_WRITTEN REQUEST 1_:
Translate this sentence from the profile of Cleave Simpson into Spanish: "Cleave Simpson, Jr. is an American politician from Alamosa, Colorado."
_WRITTEN REQUEST 2_:
Print the stretch of the profile of Cleave Simpson from "Cleave Simpson, Jr." through "in southern Colorado.", matching the original word for word.

Cleave Simpson, Jr. is an American politician from Alamosa, Colorado. A Republican, Simpson represents Colorado State Senate District 6, which includes all or parts of Alamosa, Archuleta, Conejos, Costilla, Dolores, La Plata, Mineral, Montezuma, Montrose, Ouray, Rio Grande, Saguache, San Juan and San Miguel counties, including the communities of Durango, Alamosa, Cortez, Monte Vista, and Bayfield. Prior to the implementation of 2020 redistricting in 2023, Simpson represented the former Colorado State Senate District 35, a geographically-large district which encompassed parts of Pueblo County, and all of Alamosa County, Baca County, Bent County, Conejos County, Costilla County, Crowley County, Custer County, Huerfano County, Kiowa County, Las Animas County, Mineral County, Otero County, Prowers County, Rio Grande County, and Saguache County in southern Colorado.

_MATERIAL SUPPLIED_:
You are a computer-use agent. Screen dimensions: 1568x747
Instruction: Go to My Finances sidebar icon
--
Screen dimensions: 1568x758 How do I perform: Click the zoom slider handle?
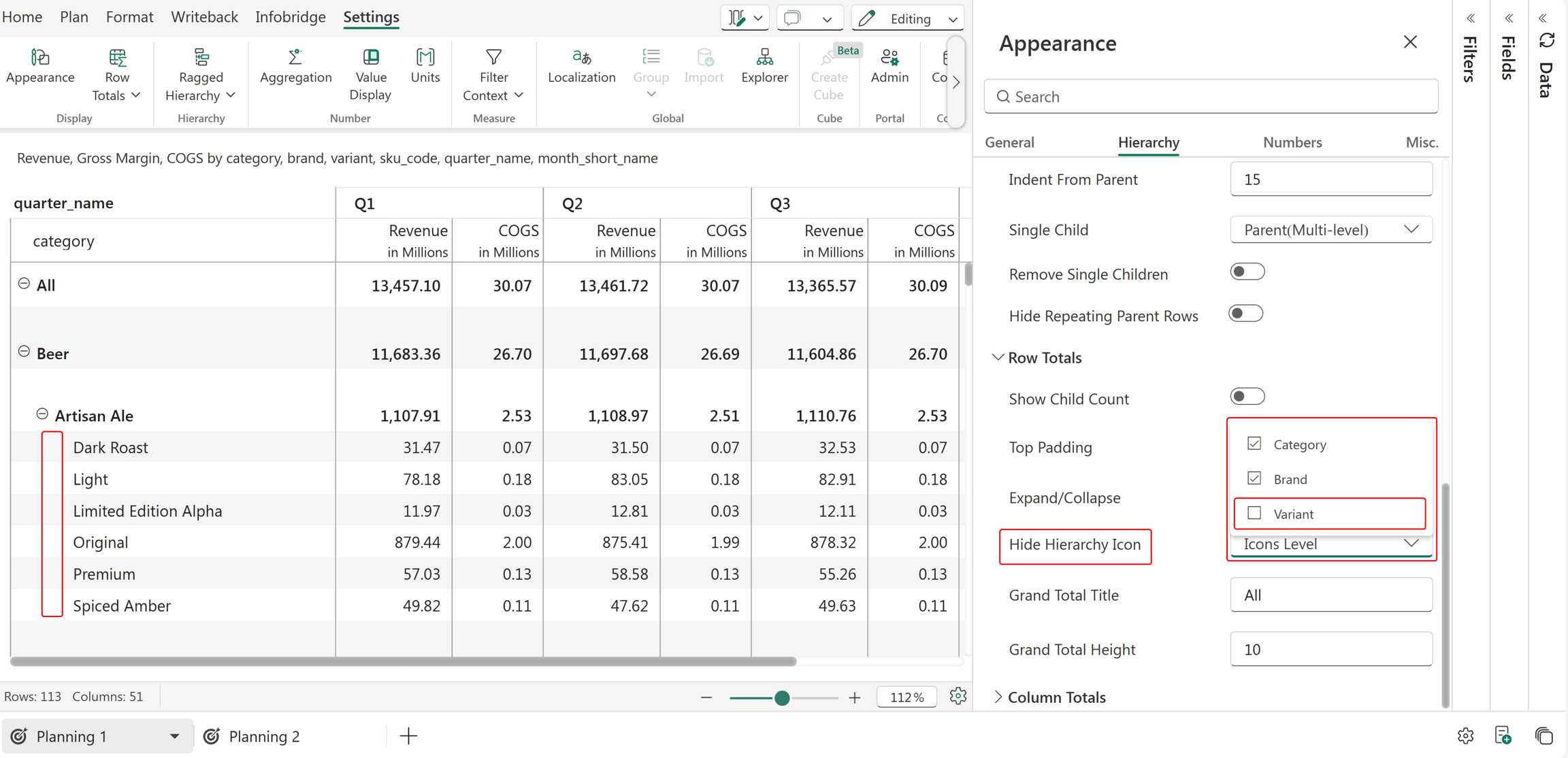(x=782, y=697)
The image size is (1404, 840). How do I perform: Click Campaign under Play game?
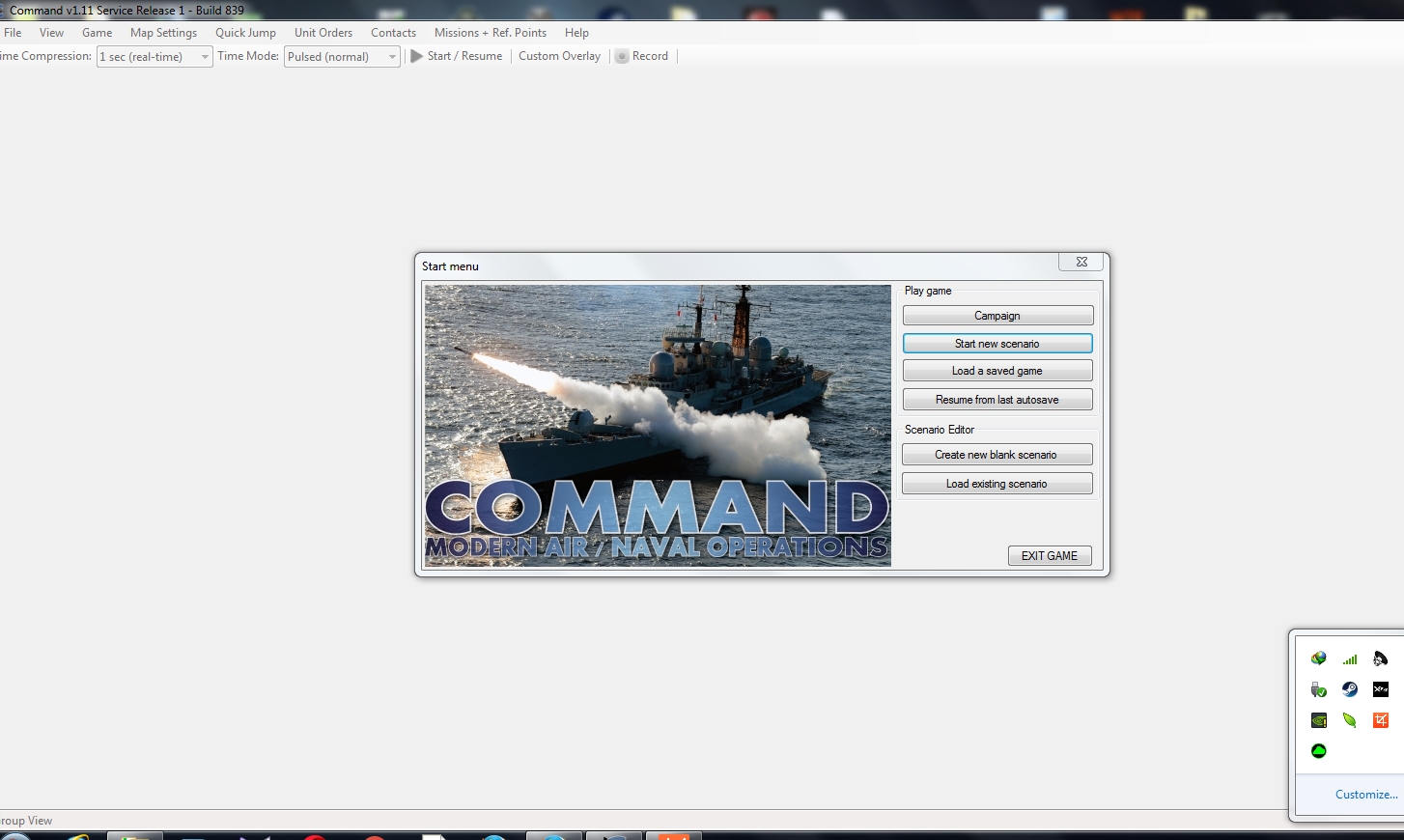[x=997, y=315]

_FULL OUTPUT 1_:
Cleave Simpson, Jr. es un político estadounidense de Alamosa, Colorado.

_FULL OUTPUT 2_:
Cleave Simpson, Jr. is an American politician from Alamosa, Colorado. A Republican, Simpson represents Colorado State Senate District 6, which includes all or parts of Alamosa, Archuleta, Conejos, Costilla, Dolores, La Plata, Mineral, Montezuma, Montrose, Ouray, Rio Grande, Saguache, San Juan and San Miguel counties, including the communities of Durango, Alamosa, Cortez, Monte Vista, and Bayfield. Prior to the implementation of 2020 redistricting in 2023, Simpson represented the former Colorado State Senate District 35, a geographically-large district which encompassed parts of Pueblo County, and all of Alamosa County, Baca County, Bent County, Conejos County, Costilla County, Crowley County, Custer County, Huerfano County, Kiowa County, Las Animas County, Mineral County, Otero County, Prowers County, Rio Grande County, and Saguache County in southern Colorado.